At the age of 15, Watson was admitted to Furman University, a Baptist institution in Greenville. This was a somewhat unexpected twist to the story since little indicated an inclination to the academic life. Rather, he might have been expected to stay on the family farm. Watson studied a range of subjects including Latin, Greek, philosophy and science, among others.
In 1895 the Furman clergyman and philosopher, Gordon Moore, taught a course on psychology, which Watson attended and which attracted him to the subject.

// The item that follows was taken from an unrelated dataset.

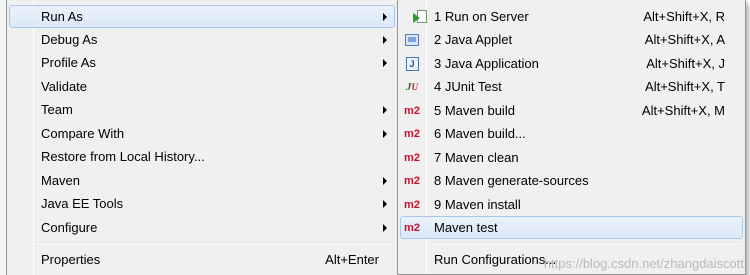 Image resolution: width=750 pixels, height=275 pixels. I want to click on menu-item-label: Configure, so click(70, 228).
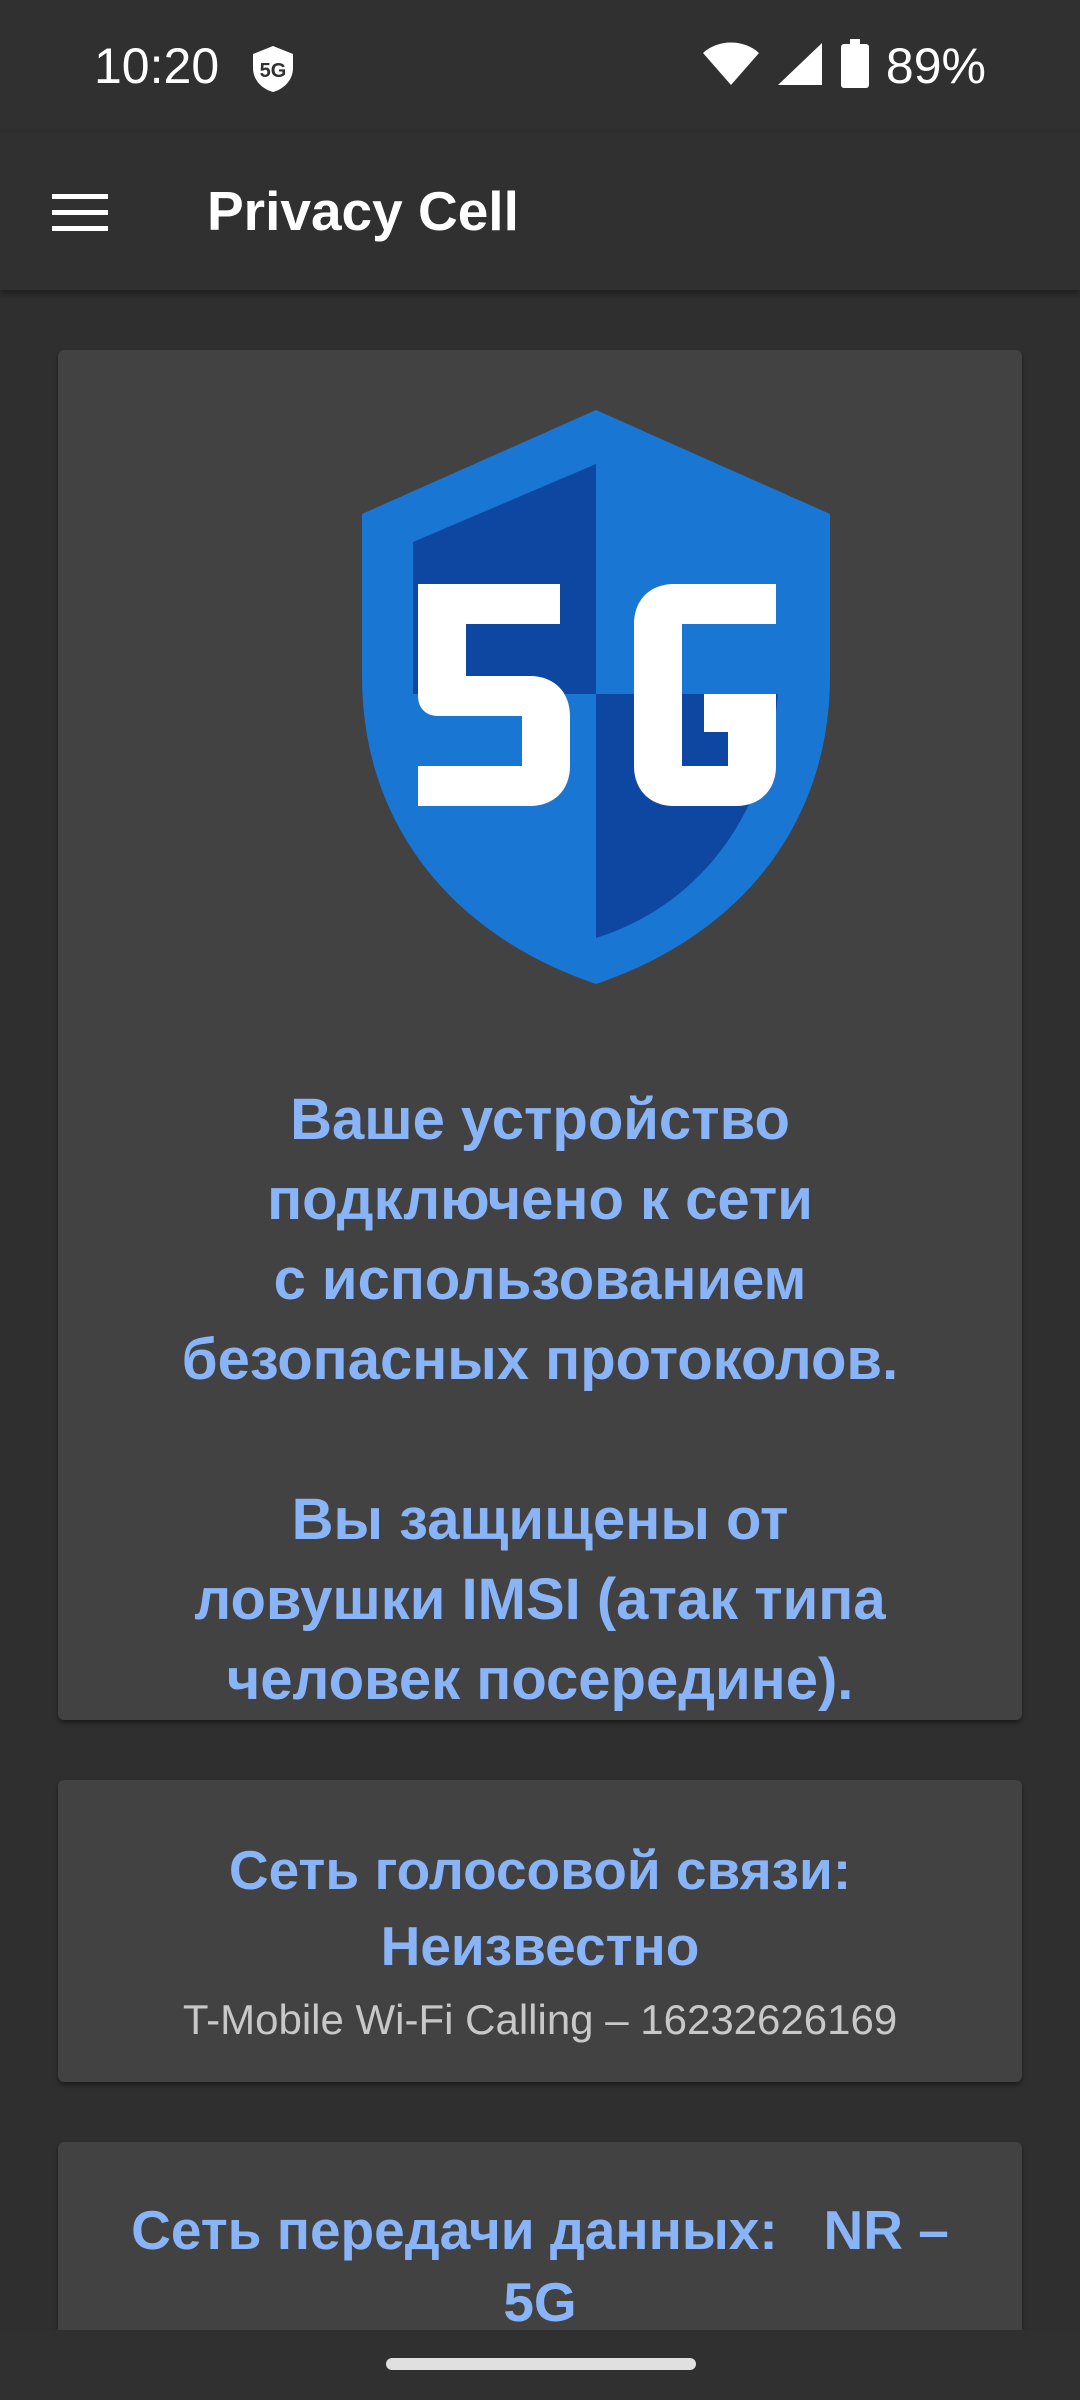 The image size is (1080, 2400). What do you see at coordinates (540, 1280) in the screenshot?
I see `status-line: с использованием` at bounding box center [540, 1280].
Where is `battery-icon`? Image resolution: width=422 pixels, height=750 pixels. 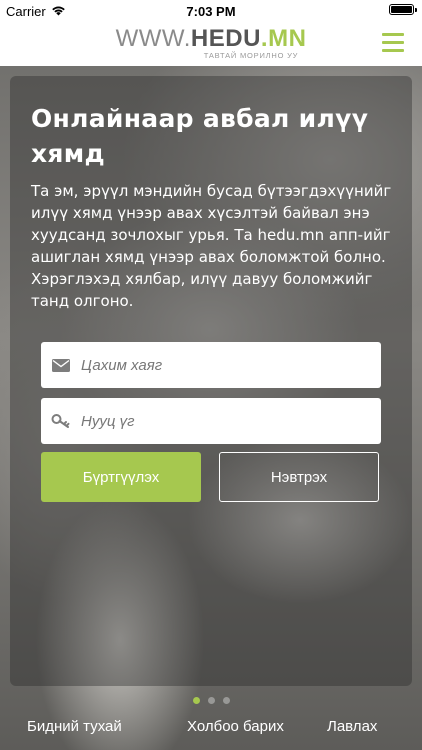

In 1900 Watson enrolled at the University of Chicago as a postgraduate student. At first he studied philosophy but became somewhat disillusioned with it, switching to the study of animal behaviour for his doctoral thesis. Watson studied the way in which rats learned their way through mazes, and he measured such things as speed and number of errors. Watson was led to reason that human behaviour might be explained in a similar way to that of rats running mazes, in terms of simple processes such as reflexes. To Watson unobservable mental terms did not help explanation and only confused things. Early in his career, Watson was led to ask whether one could suggest the heresy that behaviour can be explained in rat and human without the notion of consciousness? After earning his doctorate, Watson gained a teaching position at the University of Chicago. During the summer vacation, he carried out ethological-style research on the behaviour of birds, partly as a means of earning some much-needed extra money.
In 1907 Watson moved from Chicago to take up a post of Professor of Psychology at Johns Hopkins University in Baltimore. In 1913 he made public his view that psychology should (a) be an objective science, (b) include only observable behaviour and physiology, (c) avoid mental terms and consciousness and (d) recognize a continuity between human and non-human species. He rapidly achieved national and international fame for his revolutionary proclamation of behaviourism.
Alas, Watson's illustrious academic career was terminated in 1920 after the scandal of an affair with a student at Johns Hopkins University. Watson moved into advertising and popular writing. He died in 1958.